Manusia berhutang kepada Allah yang tidak terbatas. Kristus yang tidak terbatas satu-satunya yang mungkin membayar. Tetapi mengapa waktu Yesus Kristus membayar, kita terlepas dari tangan setan? Karena waktu setan memiliki kita itu bukan dengan hak milik asli. Hak milik setan bukan hak milik asli. Pada waktu kita dimarahi oleh Tuhan, kita dibuang, setan langsung menguasai kita dengan hak yang tidak sah. Dia telah merongrong, telah memiliki manusia dan memojokkan manusia untuk melawan Allah lagi. Tetapi Allah Yang Mahakuasa jauh lebih besar kuasaNya dari setan. Sehingga setelah Kristus membayar lunas hutang kemuliaan dan kesucian kita kepada Allah, di situ Allah berkata: "Aku menerima engkau kembali."

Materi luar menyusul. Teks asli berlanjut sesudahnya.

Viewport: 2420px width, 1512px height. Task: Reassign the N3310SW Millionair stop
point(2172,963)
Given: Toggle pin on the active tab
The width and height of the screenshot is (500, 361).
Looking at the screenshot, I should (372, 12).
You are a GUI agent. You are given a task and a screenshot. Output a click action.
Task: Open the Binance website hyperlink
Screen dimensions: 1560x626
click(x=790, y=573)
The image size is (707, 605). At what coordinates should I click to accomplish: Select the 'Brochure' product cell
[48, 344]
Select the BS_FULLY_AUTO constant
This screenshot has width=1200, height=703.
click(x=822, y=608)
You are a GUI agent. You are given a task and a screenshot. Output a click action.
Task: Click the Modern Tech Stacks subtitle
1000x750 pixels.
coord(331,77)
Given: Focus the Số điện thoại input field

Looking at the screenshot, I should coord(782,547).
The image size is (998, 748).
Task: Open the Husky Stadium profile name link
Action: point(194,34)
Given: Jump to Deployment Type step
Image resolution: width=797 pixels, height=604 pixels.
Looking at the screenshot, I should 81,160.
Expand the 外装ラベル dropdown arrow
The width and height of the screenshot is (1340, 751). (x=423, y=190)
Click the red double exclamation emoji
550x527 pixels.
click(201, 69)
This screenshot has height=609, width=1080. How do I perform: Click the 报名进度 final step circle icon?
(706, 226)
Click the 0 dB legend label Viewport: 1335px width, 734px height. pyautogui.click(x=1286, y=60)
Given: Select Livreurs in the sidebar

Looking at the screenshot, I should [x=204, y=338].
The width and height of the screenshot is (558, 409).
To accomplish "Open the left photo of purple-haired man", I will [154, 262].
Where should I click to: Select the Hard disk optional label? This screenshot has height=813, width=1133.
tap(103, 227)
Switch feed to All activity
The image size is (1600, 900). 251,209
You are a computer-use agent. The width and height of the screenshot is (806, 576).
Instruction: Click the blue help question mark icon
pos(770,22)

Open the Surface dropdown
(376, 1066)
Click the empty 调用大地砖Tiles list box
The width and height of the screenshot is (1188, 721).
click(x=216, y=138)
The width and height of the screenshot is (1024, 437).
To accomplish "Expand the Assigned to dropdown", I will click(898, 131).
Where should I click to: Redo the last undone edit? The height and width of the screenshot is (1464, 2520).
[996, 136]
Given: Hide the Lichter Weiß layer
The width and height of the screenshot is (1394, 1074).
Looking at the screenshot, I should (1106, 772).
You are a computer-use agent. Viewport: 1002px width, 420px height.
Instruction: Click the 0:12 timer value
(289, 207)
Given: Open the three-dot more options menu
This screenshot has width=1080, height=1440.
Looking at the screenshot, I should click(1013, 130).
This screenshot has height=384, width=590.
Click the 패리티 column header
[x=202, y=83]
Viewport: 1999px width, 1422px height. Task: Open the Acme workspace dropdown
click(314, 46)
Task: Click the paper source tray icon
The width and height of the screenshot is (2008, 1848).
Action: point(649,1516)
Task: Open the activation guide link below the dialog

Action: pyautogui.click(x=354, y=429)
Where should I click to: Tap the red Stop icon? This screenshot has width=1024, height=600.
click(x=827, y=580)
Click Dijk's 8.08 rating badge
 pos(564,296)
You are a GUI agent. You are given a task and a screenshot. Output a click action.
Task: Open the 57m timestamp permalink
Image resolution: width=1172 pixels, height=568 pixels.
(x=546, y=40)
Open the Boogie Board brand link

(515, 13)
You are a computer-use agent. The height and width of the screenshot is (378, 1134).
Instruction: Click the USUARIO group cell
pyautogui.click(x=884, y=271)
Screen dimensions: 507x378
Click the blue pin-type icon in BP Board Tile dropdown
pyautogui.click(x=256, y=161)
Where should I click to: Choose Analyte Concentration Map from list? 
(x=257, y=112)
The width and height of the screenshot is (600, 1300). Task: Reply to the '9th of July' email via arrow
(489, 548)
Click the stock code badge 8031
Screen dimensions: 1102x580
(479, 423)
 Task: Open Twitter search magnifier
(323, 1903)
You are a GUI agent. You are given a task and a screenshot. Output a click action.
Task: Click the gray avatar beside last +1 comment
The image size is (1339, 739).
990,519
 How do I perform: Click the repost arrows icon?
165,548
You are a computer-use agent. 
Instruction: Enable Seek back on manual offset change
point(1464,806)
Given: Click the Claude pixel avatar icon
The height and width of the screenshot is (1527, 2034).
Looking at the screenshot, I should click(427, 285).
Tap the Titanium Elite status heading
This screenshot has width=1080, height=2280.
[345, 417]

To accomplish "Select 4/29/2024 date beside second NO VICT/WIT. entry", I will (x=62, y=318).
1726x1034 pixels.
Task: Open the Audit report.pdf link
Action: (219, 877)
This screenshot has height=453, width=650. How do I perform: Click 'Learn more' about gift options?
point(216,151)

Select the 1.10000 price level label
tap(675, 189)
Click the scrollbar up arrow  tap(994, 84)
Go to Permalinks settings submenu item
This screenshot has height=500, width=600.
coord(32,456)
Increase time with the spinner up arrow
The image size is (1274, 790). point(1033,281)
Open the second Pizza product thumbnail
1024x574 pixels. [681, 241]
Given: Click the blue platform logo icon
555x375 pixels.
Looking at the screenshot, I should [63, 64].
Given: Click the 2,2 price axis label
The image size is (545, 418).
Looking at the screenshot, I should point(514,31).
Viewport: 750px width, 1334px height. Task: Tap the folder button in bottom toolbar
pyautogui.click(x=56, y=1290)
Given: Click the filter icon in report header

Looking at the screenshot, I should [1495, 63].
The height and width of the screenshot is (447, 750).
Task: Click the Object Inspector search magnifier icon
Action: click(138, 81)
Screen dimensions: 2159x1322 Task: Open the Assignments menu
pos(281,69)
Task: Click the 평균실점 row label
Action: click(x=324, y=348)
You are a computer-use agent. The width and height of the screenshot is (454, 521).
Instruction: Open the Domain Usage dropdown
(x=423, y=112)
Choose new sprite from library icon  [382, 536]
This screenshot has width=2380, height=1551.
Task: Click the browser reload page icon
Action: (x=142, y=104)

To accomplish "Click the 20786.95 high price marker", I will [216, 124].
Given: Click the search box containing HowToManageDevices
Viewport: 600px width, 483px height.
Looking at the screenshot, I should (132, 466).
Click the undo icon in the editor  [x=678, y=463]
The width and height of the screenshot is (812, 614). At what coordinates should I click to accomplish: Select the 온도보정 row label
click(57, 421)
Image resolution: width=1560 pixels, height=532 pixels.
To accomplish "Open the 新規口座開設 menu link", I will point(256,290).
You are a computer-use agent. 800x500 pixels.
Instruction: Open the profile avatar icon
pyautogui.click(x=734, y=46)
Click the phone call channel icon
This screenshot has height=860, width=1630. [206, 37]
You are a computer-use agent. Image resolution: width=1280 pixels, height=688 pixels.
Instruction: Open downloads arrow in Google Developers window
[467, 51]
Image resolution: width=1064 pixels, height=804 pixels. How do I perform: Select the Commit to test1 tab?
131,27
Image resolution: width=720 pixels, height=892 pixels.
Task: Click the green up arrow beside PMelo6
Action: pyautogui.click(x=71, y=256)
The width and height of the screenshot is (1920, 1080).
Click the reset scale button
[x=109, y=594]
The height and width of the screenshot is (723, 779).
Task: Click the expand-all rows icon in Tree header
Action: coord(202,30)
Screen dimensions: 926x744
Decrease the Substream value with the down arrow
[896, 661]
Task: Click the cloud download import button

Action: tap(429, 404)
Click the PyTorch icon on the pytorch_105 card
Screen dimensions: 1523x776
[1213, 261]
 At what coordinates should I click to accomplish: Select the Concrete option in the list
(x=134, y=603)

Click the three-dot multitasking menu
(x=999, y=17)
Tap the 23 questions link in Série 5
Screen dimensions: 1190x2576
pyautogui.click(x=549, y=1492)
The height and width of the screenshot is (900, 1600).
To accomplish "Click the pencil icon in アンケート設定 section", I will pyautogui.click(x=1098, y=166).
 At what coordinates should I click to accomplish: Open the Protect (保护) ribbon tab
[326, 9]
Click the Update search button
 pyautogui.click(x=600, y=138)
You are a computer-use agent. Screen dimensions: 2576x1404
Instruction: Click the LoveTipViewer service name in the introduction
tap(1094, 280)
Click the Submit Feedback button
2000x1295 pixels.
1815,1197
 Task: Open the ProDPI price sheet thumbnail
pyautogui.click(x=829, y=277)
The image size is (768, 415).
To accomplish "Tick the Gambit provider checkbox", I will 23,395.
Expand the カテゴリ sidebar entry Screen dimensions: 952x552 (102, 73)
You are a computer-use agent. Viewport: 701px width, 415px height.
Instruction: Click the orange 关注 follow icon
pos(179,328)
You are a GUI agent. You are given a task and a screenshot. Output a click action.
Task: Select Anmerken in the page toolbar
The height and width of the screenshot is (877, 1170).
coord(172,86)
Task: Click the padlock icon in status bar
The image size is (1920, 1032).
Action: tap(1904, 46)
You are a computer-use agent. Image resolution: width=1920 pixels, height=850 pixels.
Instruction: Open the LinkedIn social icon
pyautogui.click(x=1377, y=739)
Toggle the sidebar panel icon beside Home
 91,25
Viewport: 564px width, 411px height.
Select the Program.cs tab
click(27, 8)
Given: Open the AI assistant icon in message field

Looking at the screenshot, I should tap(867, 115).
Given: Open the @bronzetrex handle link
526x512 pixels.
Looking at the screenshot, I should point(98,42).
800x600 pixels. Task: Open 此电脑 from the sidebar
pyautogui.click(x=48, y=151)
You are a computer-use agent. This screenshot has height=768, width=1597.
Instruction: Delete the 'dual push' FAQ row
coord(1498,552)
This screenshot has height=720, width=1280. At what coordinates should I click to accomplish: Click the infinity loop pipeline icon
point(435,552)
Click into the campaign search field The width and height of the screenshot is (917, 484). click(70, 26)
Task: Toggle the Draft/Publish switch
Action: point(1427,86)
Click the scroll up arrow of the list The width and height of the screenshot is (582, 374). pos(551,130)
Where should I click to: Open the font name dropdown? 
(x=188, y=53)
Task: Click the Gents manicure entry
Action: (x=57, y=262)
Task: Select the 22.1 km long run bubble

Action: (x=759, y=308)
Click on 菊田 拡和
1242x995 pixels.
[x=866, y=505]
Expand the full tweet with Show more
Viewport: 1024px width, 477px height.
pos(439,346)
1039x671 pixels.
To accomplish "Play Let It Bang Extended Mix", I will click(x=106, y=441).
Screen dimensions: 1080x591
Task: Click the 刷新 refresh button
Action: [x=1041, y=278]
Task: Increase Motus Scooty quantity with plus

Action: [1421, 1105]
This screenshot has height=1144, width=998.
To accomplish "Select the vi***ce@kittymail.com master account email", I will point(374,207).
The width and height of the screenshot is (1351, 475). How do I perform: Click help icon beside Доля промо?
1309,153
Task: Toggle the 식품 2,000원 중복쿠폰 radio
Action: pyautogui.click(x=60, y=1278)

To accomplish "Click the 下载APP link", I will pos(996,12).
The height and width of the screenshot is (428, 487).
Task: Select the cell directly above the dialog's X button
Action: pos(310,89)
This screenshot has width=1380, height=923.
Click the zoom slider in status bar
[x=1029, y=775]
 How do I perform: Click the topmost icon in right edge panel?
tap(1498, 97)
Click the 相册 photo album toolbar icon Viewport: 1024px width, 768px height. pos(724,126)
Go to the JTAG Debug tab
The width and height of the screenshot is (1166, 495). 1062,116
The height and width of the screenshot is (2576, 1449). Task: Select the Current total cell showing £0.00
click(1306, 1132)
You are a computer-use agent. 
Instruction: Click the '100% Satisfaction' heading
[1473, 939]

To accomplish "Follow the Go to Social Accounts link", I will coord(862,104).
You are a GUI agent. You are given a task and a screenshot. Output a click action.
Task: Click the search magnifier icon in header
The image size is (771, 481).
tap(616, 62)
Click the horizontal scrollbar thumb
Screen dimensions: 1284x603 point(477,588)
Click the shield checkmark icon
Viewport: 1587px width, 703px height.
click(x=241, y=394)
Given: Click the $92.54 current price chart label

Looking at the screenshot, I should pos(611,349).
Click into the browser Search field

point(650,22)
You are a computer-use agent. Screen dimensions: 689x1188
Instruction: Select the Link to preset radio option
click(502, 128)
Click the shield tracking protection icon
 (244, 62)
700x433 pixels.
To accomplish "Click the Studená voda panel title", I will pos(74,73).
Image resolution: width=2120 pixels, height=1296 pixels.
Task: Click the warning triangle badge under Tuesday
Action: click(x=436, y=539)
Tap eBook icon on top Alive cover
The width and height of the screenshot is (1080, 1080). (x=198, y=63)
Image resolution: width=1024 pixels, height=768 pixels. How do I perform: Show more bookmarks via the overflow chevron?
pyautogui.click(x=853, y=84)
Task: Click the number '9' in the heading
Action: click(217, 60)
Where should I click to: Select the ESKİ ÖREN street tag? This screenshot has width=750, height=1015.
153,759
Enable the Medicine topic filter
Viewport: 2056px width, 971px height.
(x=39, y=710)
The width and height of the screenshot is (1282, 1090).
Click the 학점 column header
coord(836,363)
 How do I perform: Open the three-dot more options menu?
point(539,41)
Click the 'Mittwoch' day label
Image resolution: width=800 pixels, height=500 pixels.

Karena Allah menyatakan, "Aku menerima engkau kembali", pemilik yang tidak sah harus melepas milik yang bukan miliknya. Itu sebab semacam kematian yang bersifat menebus kita, kematian yang bersifat memperdamaikan kita, yaitu Allah yang mempunyai keadilan, kesucian, sekarang karena telah disingkirkan melalui propisiasi itu. Maka Dia mampu memberikan pengampunan kepada kita, pengampunan itu mengakibatkan kita boleh berdamai lagi dengan Tuhan Allah, itu disebut reconciliation. Demikianlah hasil laporan baca saya ini, saya ucapakan terimakasih Tuhan Yesus memberkati.